Arguably the 'left' swung to the populist side of politics in the last provincial election, not necessarily disproving Rainforest's thesis.
However, I am not convinced by the argument either. Conservatives, most notably Bill Davis' provincial progressive conservatives, have also been involved with significant transit expansion and transit-based social engineering. Conservatives in Europe are certainly no enemies of bike lanes and competing alternative transportation choices either.
I think the real source of division is how you perceive your role in society and this transcends political ideologies. Do you consider yourself a citizen of a community and city? Or are you just a taxpayer and nothing more? It just so happens that certain populist ideologues (like the Fords) gear their message to appeal to one group or the other.
There really is no ideological reason to chose one type of transit over the other, mainly because transit choices are not inherent political creatures. They are made political by willing populists, hence why conservatives here hate bike lanes while conservatives in Europe promote building bike lanes as with everyone else in the political spectrum there.
~ Resident Midtown elitist
With regards to transit, the debate is more along the lines of collectivism vs. individualism.
LRTs serve more people and is cost effective, but subways have immediate gratification for those in power as well as it being a vote grab.
Urban planning experts focus on cost-effectiveness and maximizing reach to potential commuters, while politicians focus on winning votes.
There is a good reason as to why politicians are much better remembered than urban planning experts. Not everyone is an urban geography major.
Last edited by Johnny Au; 2015-Apr-12 at 16:29.
Um... Metrolinx is against the DRL since when?
Metrolinx was created in April 2006 (under the name GTTA). Just over a year after its creation the Prov (and I guess by default, GTAA/Metrolinx) released MoveOntario 2020 with an $11.5bn funding commitment. None of MO2020’s 52 projects included any kind of DRL. IMO it’s a pretty big oversight on the Prov’s part to propose extending Yonge all the way up to Richmond Hill, but not to consider Yonge’s capacity issues.
Then in 2008 we had the Big Move published – where a duly noted DRL finally was included. Unfortunately it was only as the short section up to B/D, and it was also relegated as a non-priority (#48) to be built sometime in their 15-25 year timeframe. So an entire decade (or more) after Yonge’s extension to RHC. Again, this is a big oversight.
As well, in 2014 Metrolinx Chair Pritchard said that we shouldn’t get ahead of ourselves, or seize on one solution for a relief line. That the line may "potentially" involve a subway, but that it will also 'involve buses'.
Perhaps I’m reading too much into this, and "against" is the wrong word to use. But it doesn’t sound like the Prov/Metrolinx supports the DRL all that much. And considering our current situation where SmartTrack has somehow become this city’s top priority, and it has a "relief" moniker attached to it; my guess is that Stouffville RER is assumed by the Prov (and York Region, unsurprisingly) to provide adequate relief.
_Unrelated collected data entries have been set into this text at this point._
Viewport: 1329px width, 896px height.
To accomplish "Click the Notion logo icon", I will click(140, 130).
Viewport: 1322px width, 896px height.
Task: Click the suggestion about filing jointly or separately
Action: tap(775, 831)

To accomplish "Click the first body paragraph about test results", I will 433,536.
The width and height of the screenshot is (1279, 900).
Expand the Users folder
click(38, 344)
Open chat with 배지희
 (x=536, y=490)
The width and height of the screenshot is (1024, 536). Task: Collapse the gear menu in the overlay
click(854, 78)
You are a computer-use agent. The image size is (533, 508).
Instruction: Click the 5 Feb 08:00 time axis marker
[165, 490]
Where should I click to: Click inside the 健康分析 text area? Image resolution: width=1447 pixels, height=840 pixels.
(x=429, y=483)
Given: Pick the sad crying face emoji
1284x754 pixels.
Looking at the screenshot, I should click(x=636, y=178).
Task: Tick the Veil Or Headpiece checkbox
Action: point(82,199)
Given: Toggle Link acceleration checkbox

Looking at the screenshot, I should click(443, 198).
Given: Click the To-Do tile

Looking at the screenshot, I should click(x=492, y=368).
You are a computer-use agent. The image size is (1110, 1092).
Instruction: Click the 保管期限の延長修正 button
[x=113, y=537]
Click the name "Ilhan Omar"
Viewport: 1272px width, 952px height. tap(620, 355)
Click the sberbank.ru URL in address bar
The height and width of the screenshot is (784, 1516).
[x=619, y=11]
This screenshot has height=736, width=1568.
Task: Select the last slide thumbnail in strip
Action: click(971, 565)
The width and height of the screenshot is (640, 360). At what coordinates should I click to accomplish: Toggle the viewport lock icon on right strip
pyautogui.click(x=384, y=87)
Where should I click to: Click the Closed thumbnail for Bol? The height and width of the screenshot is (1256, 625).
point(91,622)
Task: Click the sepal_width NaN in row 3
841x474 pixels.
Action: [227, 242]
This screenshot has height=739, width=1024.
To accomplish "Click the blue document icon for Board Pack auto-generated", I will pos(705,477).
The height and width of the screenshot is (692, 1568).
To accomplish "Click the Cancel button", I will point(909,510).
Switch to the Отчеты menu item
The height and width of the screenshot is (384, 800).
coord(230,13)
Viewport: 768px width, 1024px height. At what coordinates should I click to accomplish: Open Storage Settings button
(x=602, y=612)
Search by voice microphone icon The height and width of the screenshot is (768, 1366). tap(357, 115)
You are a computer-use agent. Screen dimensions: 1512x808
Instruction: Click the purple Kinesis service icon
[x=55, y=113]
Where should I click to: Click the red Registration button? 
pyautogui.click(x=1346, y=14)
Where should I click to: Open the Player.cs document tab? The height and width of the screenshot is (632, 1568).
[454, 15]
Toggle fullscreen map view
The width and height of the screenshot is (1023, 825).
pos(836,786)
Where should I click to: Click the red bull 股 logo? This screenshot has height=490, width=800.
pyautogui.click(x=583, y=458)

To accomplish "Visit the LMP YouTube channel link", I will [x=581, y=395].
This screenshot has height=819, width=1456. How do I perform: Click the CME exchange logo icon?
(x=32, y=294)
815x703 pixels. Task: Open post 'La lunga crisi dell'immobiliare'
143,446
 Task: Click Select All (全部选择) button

Or at the very least enough relief so as to get the Markham Subway started ASAP. As well, Metrolinx’s Yonge Relief Network Study has apparently been put on hold – which perhaps might explain why Metrolinx’s relief findings won’t be released this Spring as originally promised.
Very interesting article and map posted here: http://www.humantransit.org/2015/04/...-unveiled.html
San Francisco has redone it's transit map in a clear visual hierarchy, based on speed and frequency. There is some segmentation based on route type (different colouring for cable cars, etc), but the line weight is a function of frequency. If the popularity of TTC express routes catches on, I can definitely see this type of map being very useful.
Even just at a glance, you can immediately grasp the hierarchy of transit routes that the map is trying to portray. Faster routes are red, slower routes are blue. Routes along major arteries with frequent service are thicker, minor routes are thinner. The Muni Metro is coloured a single colour, with only the letters to identify the branches (which simplifies the look of the Market St Subway immensely).
Taking a stab at creating a Toronto map like this would be a massive undertaking, and to be honest I don't have the proper base map to even start with something like that, as Google Earth imagery wouldn't be appropriate, nor would using something diagrammatic. If anyone has a base image of Toronto that is similar to the base image of that map though, I'd be interested in giving it a try.
Here's the link to the full resolution image: https://www.sfmta.com/sites/default/.../Final_Map.pdf
The TTC already does something similar with our system map. But using colours to differentiate frequency is a good idea. The only issue is that our rapid transit lines would need to be the same colour.